На другой день я выехал в Кутаис, путем постоянно красивым и интересным, в виду Кавказских гор с возвышавшимся над ними величественным Эльбрусом. Дорогой я встретил тогдашнего Кутаисского военного губернатора, князя Гагарина, человека хорошего и полезного на этом месте, сделавшегося несколько лет спустя, жертвою сумасбродства Сванетского князя Дадешкилиани, который заколол его кинжалом в его кабинете, за то, что правительство нашло неудобным дальнейшее пребывание этих князей в их Сванетском владении, и распорядилось о удалении их в Россию. Как известно, Дадешкилиани был расстрелян. Вообще же эти, вынуждаемые необходимостью, удаления некоторых местных князей из их владений вознаграждались русским правительством так щедро, что выгода значительно превышала потерю. Князь Гагарин, встретившись со мною, ехал осматривать вновь созидаемую дорогу, о которой я говорил, и, еще не видев ее, уже весьма основательно сомневался в возможности ее существования. Верст 40 с небольшим не доходя до Кутаиси, эта дорога выходила на старую же, искусственную. Чрез реку Куру я переправлялся на пароме, близ уездного города Шаропань. Он был когда-то действительно городом, известным в древности, но в настоящее время состоял из одного дома, где помещалось уездное управление, и из шести хижинок, с двумя десятками жителей, представлявших все его народонаселение. Переночевав на почтовой станции, которая, надобно заметить, отличалась лучшим устройством нежели все станции в прочих местах края, я прибыл на другое утро в Кутаис.

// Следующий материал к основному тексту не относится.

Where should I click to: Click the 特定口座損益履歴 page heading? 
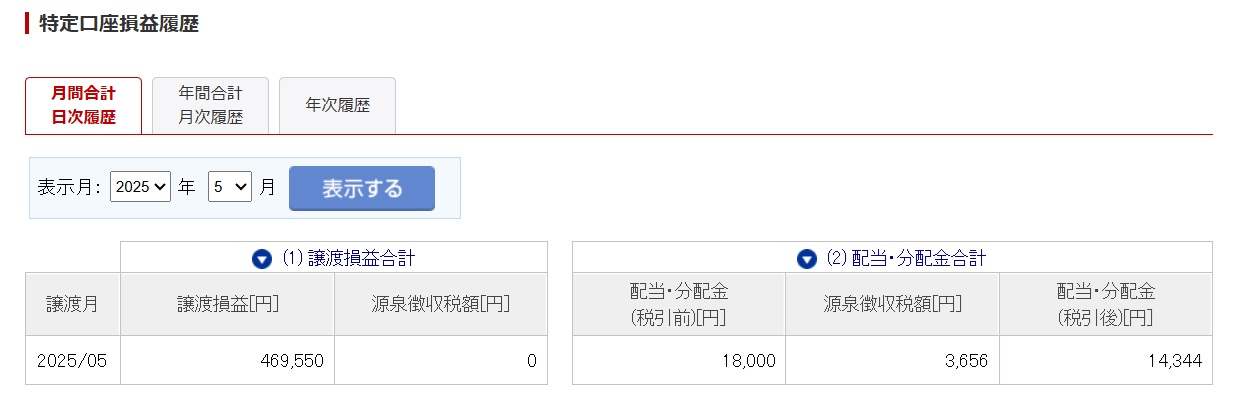pyautogui.click(x=118, y=24)
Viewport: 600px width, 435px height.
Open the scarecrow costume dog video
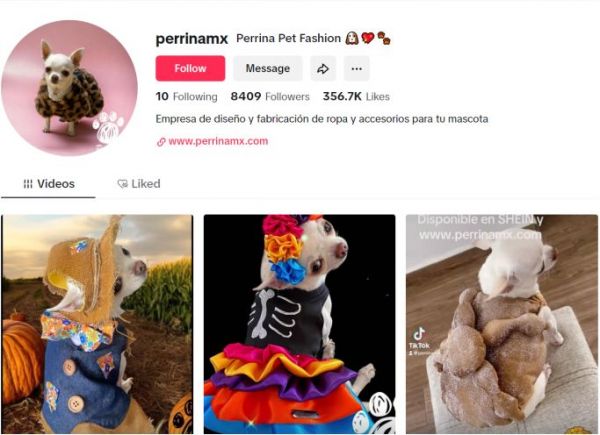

Этот город отличается чрезвычайно живописным местоположением; особенно его украшают роскошная растительность и славная река Рион. Что касается до построек, то множество уродливых жидовских жилищ очень его безобразят. Из казенных зданий, вполне оконченных тогда было совсем немного. Чрез реку Рион устроен хороший мост; есть и хороший бульвар, а вблизи от него строилась соборная церковь, доныне еще неоконченная. Дома обывателей из имеретин и армян почти все незначительны, особенно на правом берегу Риона, где только и заслуживают внимания развалины древних строений, как например великолепные остатки храма, построенного царем Багратом еще в XI столетии, следовательно одновременно с Софийским собором в Киеве. Храм уничтожился при смутах и неприятельских нашествиях, громивших Имеретию еще в 1070 году. Вид отсюда превосходный. Весь город виден за рекою со всеми его окрестностями и любопытным монастырем Гелати. В этот монастырь и другой, по соседству с ним. Мацамети, в десяти верстах от города, я ездил, и любовался прелестным местоположением и видами их. Они оба описаны подробно в путешествии по Грузии А. Е. Муравьева. Жаль, что в Мацамети древняя церковь испорчена новым куполом и колокольнею, вовсе не гармонирующими с старинною архитектурою.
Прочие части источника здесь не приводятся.